Given is a sequence of n positive integers w 1 , w 2 ,…, w n that are associated with the items 1,2,… n , respectively. In the windows scheduling problem, the goal is to schedule all the items (equal-length information pages) on broadcasting channels such that the gap between two consecutive appearances of page i on any of the channels is at most w i slots (a slot is the transmission time of one page). In the unit-fractions bin packing problem, the goal is to pack all the items in bins of unit size where the size (width) of item i is 1/ w i . The optimization objective is to minimize the number of channels or bins. In the offline setting, the sequence is known in advance, whereas in the online setting, the items arrive in order and assignment decisions are irrevocable. Since a page requires at least 1/ w i of a channel's bandwidth, it follows that windows scheduling without migration (i.e., all broadcasts of a page must be from the same channel) is a restricted version of unit-fractions bin packing.
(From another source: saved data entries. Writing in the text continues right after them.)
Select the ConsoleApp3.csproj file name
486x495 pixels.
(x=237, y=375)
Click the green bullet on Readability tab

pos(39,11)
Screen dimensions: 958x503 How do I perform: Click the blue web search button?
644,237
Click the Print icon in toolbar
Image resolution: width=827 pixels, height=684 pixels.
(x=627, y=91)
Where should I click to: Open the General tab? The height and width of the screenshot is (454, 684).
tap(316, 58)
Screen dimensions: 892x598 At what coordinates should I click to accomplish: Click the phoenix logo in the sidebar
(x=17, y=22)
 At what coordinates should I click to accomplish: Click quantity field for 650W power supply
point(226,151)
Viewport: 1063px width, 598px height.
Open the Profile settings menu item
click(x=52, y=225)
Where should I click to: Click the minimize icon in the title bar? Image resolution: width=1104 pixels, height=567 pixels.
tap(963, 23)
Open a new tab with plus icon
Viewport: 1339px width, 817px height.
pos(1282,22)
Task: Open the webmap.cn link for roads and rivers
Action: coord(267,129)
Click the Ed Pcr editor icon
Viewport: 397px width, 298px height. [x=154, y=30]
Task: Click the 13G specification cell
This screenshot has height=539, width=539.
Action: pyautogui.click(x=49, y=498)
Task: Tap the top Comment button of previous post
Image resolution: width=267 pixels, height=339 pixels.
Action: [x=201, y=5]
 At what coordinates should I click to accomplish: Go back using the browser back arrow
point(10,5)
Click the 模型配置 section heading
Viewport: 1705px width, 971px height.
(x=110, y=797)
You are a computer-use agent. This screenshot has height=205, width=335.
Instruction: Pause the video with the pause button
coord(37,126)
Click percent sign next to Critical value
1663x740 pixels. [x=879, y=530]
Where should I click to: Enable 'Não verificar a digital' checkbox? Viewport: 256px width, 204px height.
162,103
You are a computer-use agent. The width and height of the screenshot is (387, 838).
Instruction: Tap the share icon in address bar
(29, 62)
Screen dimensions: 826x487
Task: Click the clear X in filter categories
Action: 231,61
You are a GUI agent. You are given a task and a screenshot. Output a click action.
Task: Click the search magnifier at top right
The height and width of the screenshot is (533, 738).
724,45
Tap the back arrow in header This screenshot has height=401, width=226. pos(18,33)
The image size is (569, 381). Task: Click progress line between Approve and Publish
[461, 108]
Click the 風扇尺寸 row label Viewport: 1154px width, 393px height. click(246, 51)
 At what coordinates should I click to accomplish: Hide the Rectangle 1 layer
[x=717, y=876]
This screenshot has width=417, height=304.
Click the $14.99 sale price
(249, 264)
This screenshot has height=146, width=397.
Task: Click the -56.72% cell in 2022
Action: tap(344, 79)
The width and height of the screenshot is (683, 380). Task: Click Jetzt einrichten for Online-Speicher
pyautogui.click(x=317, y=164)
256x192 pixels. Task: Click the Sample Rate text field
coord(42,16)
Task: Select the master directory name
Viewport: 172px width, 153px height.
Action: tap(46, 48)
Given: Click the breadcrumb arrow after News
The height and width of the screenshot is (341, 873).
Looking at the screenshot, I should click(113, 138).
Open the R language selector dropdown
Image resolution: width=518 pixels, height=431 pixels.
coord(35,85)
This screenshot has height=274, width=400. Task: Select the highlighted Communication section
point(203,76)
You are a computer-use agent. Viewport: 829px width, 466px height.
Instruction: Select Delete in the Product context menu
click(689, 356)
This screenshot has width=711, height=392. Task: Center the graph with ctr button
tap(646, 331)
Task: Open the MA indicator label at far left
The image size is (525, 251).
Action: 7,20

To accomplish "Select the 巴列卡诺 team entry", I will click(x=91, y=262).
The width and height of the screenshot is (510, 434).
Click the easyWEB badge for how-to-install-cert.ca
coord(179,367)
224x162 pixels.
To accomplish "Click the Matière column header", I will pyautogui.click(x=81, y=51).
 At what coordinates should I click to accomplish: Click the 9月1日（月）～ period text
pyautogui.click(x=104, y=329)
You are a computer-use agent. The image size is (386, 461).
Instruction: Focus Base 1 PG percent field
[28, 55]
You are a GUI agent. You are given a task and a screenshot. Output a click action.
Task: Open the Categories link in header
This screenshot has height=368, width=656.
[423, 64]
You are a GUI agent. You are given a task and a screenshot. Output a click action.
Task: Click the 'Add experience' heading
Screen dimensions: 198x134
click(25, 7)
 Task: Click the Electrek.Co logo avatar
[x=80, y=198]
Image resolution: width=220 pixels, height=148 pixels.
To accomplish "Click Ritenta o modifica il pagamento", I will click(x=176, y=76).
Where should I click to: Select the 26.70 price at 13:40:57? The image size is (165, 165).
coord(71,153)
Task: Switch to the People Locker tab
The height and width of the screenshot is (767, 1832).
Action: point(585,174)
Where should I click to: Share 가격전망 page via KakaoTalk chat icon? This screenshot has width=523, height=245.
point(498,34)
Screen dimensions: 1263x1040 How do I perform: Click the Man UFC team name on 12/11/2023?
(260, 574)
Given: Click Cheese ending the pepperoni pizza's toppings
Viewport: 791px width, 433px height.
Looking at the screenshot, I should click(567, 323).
Let H = ⌈Σ i ==1 n (1/ w i ) be the bandwidth lower bound on the required number of bins (channels). The best-known offline algorithm for the windows scheduling problem used H + O (ln H ) channels. This article presents an offline algorithm for the unit-fractions bin packing problem with at most H + 1 bins. In the online setting, this article presents algorithms for both problems with H + O (√ H ) channels or bins, where the one for the unit-fractions bin packing problem is simpler. On the other hand, this article shows that already for the unit-fractions bin packing problem, any online algorithm must use at least H +Ω(ln H ) bins. For instances in which the window sizes form a divisible sequence, an optimal online algorithm is presented. Finally, this article includes a new NP-hardness proof for the windows scheduling problem.